Problem to solve:
Convert the lines from the one containing "Identify the location of message-line: that" through the one containing "This screenshot has height=906, width=493." into a Markdown table with the columns Row and Line. Number each row, and leave out blank lines.

Provided entries:
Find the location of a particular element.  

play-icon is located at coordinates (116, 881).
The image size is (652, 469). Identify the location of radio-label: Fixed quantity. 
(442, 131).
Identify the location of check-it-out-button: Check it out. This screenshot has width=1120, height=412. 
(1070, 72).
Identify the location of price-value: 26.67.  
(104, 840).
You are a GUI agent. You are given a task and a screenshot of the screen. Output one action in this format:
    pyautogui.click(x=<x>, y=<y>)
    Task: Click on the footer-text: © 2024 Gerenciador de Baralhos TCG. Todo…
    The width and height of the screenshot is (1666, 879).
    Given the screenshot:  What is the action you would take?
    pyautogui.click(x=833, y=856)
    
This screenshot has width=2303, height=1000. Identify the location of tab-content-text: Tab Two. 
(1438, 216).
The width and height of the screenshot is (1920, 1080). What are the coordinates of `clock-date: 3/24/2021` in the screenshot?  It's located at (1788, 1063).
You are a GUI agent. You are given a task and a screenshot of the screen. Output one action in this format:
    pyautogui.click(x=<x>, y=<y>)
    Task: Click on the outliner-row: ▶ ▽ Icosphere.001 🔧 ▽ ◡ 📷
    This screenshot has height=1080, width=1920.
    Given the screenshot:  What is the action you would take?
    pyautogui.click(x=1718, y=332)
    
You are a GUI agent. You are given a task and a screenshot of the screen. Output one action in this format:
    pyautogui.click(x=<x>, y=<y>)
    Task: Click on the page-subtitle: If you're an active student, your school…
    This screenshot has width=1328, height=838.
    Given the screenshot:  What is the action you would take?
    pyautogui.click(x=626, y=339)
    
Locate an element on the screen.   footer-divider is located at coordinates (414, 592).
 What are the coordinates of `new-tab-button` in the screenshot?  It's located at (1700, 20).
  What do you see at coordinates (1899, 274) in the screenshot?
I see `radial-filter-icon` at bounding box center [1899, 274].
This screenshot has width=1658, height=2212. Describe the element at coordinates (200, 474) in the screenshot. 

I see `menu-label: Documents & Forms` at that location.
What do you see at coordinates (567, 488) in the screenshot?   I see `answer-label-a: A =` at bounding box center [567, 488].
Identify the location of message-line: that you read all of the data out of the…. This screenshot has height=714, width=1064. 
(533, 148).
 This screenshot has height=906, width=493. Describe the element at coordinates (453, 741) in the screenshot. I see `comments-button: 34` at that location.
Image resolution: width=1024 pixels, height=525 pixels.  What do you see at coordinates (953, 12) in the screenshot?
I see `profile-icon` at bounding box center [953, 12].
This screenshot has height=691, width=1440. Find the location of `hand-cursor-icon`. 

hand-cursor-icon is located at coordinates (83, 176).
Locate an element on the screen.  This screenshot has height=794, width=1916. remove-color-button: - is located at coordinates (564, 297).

Response:
| Row | Line |
|---|---|
| 1 | Identify the location of message-line: that you read all of the data out of the…. This screenshot has height=714, width=1064.  |
| 2 | (533, 148). |
| 3 |  This screenshot has height=906, width=493. Describe the element at coordinates (453, 741) in the screenshot. I see `comments-button: 34` at that location. |